* START Data for this exercise *

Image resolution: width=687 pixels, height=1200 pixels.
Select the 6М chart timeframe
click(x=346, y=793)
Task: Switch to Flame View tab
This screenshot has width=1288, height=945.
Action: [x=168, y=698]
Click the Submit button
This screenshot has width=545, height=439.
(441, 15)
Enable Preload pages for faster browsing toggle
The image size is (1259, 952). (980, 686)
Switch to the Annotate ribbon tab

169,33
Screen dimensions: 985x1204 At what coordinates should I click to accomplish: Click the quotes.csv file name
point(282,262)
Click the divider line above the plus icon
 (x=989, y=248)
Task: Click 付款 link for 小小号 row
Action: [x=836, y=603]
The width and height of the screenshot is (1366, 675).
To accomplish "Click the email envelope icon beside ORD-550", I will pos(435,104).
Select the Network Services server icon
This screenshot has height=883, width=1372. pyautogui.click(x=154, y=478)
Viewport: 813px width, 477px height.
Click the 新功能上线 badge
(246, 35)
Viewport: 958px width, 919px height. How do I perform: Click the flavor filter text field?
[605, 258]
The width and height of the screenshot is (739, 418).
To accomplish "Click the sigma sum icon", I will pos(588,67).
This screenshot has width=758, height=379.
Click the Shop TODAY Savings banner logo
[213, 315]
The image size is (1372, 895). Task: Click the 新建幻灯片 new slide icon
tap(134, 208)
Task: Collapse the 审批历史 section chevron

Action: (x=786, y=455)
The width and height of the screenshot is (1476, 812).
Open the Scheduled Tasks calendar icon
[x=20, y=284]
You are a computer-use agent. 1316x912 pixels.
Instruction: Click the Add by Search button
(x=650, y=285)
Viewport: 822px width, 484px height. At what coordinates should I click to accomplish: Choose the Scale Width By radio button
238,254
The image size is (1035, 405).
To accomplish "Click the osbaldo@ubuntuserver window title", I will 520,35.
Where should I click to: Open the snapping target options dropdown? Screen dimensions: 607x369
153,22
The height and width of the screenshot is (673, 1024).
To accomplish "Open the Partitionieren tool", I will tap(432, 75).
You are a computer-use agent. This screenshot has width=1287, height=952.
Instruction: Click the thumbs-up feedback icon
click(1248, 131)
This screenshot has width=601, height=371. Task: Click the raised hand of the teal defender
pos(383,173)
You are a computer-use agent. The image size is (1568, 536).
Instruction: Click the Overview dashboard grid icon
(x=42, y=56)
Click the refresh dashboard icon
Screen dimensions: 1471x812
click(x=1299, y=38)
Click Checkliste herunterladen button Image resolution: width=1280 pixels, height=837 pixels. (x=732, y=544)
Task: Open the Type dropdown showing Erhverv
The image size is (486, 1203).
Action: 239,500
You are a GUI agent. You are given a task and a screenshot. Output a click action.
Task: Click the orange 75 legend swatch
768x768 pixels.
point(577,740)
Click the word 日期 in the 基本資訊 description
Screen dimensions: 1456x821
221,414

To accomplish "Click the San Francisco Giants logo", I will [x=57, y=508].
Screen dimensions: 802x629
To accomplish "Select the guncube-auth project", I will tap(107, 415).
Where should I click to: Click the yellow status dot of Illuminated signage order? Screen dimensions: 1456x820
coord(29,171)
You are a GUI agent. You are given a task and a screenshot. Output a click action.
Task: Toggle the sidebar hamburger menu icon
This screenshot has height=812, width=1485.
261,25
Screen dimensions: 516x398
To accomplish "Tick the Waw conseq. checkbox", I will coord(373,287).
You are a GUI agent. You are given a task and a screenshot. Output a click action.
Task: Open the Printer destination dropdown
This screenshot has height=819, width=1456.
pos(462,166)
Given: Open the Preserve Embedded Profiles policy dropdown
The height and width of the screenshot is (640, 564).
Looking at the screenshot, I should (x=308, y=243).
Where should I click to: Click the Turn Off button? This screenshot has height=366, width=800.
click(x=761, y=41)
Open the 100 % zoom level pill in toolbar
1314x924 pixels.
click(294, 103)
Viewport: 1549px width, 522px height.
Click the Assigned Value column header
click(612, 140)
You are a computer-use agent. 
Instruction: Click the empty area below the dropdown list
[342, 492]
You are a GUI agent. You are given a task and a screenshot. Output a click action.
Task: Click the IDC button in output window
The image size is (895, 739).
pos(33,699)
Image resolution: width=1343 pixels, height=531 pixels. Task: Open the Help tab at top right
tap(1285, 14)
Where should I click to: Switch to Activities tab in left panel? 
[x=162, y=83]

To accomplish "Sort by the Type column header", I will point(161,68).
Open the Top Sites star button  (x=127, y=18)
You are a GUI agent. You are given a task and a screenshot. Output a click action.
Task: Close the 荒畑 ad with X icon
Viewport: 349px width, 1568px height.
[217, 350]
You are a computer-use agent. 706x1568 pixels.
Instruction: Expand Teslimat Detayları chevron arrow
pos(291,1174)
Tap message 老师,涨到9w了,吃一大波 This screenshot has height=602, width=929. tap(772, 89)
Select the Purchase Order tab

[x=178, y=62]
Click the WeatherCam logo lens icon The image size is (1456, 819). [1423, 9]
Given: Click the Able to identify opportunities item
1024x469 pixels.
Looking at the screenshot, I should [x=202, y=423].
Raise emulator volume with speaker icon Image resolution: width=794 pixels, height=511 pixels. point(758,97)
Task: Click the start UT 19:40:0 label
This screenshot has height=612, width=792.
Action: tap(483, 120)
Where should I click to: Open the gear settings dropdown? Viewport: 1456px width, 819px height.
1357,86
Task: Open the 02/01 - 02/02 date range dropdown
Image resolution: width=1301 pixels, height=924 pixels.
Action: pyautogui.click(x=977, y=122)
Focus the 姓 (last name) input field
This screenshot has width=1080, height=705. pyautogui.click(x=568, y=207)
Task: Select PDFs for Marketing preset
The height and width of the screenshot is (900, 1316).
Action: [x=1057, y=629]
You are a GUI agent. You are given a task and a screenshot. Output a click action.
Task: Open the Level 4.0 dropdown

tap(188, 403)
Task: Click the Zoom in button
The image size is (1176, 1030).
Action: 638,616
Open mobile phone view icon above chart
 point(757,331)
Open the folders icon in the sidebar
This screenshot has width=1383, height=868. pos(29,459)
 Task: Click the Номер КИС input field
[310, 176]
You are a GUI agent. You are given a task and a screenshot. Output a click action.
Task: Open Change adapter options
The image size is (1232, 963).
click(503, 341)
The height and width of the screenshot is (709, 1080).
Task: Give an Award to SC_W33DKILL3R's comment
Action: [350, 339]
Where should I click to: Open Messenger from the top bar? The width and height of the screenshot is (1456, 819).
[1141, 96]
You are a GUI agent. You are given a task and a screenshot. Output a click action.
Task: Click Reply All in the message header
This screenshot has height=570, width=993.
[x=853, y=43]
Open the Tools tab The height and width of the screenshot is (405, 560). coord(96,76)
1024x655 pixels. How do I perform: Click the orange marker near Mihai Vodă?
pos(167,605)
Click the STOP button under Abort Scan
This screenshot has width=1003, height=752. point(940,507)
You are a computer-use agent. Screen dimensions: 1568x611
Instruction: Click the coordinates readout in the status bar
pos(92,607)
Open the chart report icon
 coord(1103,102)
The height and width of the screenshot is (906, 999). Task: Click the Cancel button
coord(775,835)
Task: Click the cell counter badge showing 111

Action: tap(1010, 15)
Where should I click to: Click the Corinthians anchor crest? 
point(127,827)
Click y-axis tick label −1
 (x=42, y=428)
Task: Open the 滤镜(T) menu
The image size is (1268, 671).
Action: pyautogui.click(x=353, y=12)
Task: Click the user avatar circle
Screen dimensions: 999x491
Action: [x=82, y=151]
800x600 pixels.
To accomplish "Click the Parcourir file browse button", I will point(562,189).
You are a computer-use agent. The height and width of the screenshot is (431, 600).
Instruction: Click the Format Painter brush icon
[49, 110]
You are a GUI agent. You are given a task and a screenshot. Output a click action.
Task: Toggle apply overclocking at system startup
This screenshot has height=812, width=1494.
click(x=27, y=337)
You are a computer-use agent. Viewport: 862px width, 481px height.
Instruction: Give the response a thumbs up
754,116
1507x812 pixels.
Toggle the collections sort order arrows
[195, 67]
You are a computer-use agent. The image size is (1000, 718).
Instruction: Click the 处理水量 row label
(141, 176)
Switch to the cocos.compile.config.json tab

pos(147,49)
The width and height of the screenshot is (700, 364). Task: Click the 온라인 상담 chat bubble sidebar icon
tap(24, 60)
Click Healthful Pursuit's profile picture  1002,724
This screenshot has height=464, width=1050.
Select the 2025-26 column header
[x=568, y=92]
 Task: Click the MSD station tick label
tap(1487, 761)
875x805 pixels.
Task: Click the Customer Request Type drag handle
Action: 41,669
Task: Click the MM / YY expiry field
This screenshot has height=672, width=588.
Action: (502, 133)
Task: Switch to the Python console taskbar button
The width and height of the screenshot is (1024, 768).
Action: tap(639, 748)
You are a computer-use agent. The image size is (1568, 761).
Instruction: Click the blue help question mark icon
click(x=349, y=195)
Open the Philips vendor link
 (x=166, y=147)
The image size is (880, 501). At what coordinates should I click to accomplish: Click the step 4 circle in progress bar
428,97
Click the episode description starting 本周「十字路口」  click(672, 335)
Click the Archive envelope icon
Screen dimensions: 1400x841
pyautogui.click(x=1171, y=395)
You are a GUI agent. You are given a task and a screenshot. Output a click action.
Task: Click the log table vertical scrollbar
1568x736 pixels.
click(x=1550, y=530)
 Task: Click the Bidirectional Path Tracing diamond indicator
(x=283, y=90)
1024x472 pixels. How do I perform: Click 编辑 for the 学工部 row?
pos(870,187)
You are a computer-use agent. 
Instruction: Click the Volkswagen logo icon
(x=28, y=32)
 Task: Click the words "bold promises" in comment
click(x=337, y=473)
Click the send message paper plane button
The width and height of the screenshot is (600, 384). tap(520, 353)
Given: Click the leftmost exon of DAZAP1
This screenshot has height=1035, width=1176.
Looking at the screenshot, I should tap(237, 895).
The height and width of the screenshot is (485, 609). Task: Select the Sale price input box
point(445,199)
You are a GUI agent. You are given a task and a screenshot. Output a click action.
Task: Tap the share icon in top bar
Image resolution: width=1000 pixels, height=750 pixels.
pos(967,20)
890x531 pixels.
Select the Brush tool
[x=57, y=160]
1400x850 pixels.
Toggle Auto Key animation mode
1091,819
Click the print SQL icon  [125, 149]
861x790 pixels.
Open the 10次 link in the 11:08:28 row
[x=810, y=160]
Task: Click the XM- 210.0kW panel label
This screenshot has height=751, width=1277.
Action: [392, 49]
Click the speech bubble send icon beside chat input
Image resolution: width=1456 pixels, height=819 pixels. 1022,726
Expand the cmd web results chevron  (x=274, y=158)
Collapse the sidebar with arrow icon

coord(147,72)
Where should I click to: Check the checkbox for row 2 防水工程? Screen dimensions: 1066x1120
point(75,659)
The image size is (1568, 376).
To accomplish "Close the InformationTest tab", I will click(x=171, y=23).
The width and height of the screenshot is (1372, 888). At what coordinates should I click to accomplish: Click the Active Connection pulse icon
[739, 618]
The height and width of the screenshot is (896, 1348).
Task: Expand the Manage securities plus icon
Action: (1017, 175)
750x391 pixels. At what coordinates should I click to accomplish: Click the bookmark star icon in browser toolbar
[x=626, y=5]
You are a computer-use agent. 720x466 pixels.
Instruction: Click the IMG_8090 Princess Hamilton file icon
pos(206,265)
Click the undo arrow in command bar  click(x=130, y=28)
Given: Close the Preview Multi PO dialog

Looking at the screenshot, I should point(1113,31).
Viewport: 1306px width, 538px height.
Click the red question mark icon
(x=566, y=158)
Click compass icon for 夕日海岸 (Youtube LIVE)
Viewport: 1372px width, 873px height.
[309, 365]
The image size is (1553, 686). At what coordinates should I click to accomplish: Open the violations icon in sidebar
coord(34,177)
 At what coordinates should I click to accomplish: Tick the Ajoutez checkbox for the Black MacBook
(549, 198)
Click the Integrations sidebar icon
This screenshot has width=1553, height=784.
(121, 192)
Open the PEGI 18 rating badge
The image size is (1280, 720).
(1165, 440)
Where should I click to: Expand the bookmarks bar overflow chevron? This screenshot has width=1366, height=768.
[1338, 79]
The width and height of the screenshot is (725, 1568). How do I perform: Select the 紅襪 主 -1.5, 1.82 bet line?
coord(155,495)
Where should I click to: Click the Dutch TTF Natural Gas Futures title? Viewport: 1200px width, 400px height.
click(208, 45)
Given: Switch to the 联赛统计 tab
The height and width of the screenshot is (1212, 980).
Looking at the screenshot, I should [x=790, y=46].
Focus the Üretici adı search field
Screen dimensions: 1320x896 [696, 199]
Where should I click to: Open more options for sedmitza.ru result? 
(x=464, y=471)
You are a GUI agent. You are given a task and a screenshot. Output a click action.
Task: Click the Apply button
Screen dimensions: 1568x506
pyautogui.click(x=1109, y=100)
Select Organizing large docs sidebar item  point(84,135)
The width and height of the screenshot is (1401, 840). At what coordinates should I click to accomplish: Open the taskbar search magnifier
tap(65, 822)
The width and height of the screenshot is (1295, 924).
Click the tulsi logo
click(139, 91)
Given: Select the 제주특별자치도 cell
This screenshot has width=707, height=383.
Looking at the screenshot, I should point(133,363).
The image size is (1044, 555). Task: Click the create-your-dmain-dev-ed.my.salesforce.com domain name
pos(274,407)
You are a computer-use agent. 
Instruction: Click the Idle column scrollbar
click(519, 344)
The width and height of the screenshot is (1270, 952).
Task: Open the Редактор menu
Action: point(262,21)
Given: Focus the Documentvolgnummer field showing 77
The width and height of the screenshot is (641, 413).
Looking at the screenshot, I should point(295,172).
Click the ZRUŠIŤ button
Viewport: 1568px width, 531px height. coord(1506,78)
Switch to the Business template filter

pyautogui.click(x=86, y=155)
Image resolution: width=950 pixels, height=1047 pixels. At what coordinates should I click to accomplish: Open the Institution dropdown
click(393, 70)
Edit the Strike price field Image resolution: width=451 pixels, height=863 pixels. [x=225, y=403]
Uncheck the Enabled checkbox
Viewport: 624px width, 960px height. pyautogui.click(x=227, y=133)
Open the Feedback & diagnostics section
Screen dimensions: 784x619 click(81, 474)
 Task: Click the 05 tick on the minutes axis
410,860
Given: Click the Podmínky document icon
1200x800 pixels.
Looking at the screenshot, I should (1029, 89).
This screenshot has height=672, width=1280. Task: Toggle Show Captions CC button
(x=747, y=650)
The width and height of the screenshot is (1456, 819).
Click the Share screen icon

* END Data for this exercise *

• **Directive**
Filter the data above and copy out each line that contains the word "question".

• **Full response**
Instruction: Click the blue help question mark icon
Click the red question mark icon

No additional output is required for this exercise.